[Document passage — start]

Essentially, the only thing in Python that introduces a new scope is a function definition. Classes are a bit of a special case in that anything defined directly in the body is placed in the class's namespace, but they are not directly accessible from within the methods (or nested classes) they contain.

In your example there are only 3 scopes where x will be searched in:

  • spam's scope - containing everything defined in code3 and code5 (as well as code4, your loop variable)

  • The global scope - containing everything defined in code1, as well as Foo (and whatever changes after it)

  • The builtins namespace. A bit of a special case - this contains the various Python builtin functions and types such as len() and str(). Generally this shouldn't be modified by any user code, so expect it to contain the standard functions and nothing else.

More scopes only appear when you introduce a nested function (or lambda) into the picture. These will behave pretty much as you'd expect however. The nested function can access everything in the local scope, as well as anything in the enclosing function's scope. eg.

def foo():
    x=4
    def bar():
        print x  # Accesses x from foo's scope
    bar()  # Prints 4
    x=5
    bar()  # Prints 5

Restrictions:

Variables in scopes other than the local function's variables can be accessed, but can't be rebound to new parameters without further syntax. Instead, assignment will create a new local variable instead of affecting the variable in the parent scope. For example:

global_var1 = []
global_var2 = 1

def func():
    # This is OK: It's just accessing, not rebinding
    global_var1.append(4)

[Document passage — finish]
[Supplied material — start]

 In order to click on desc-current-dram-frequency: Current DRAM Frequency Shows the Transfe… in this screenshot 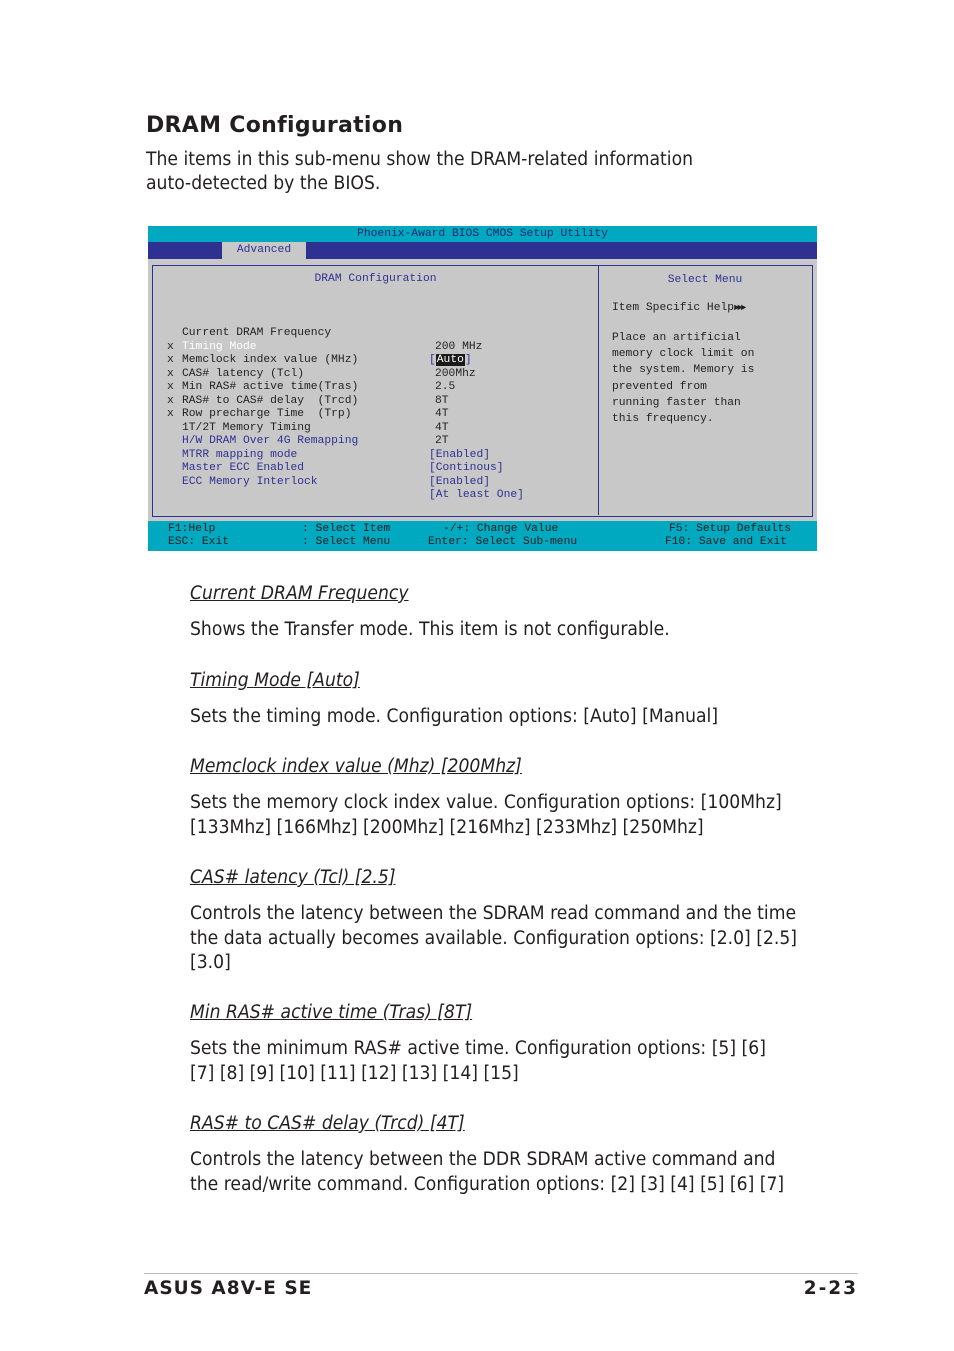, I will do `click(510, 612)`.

[Supplied material — finish]
[Supplied material — start]

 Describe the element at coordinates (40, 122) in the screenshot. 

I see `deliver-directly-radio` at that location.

[Supplied material — finish]

**Exercise requirements:**
- 1) According to the Python scoping passage, what is the only thing in Python that introduces a new scope?
- 2) Please list every scope that the Python scoping passage says x will be searched in for the example.
- 3) Write the next part of the Python scoping passage, starting after its final line of code.
The rows come from a separate source and are not connected to the Python scoping passage.

**Answers by item:**
- 1) A function definition.

- 2)
- spam's scope
- The global scope
- The builtins namespace

- 3)
    # This won't affect global_var2. Instead it creates a new variable
    global_var2 = 2 

    local1 = 4
    def embedded_func():
        # Again, this doen't affect func's local1 variable.  It creates a 
        # new local variable also called local1 instead.
        local1 = 5
        print local1

    embedded_func() # Prints 5
    print local1    # Prints 4

In order to actually modify the bindings of global variables from within a function scope, you need to specify that the variable is global with the global keyword. Eg:

global_var = 4
def change_global():
    global global_var
    global_var = global_var + 1

Currently there is no way to do the same for variables in enclosing function scopes, but Python 3 introduces a new keyword, "nonlocal" which will act in a similar way to global, but for nested function scopes.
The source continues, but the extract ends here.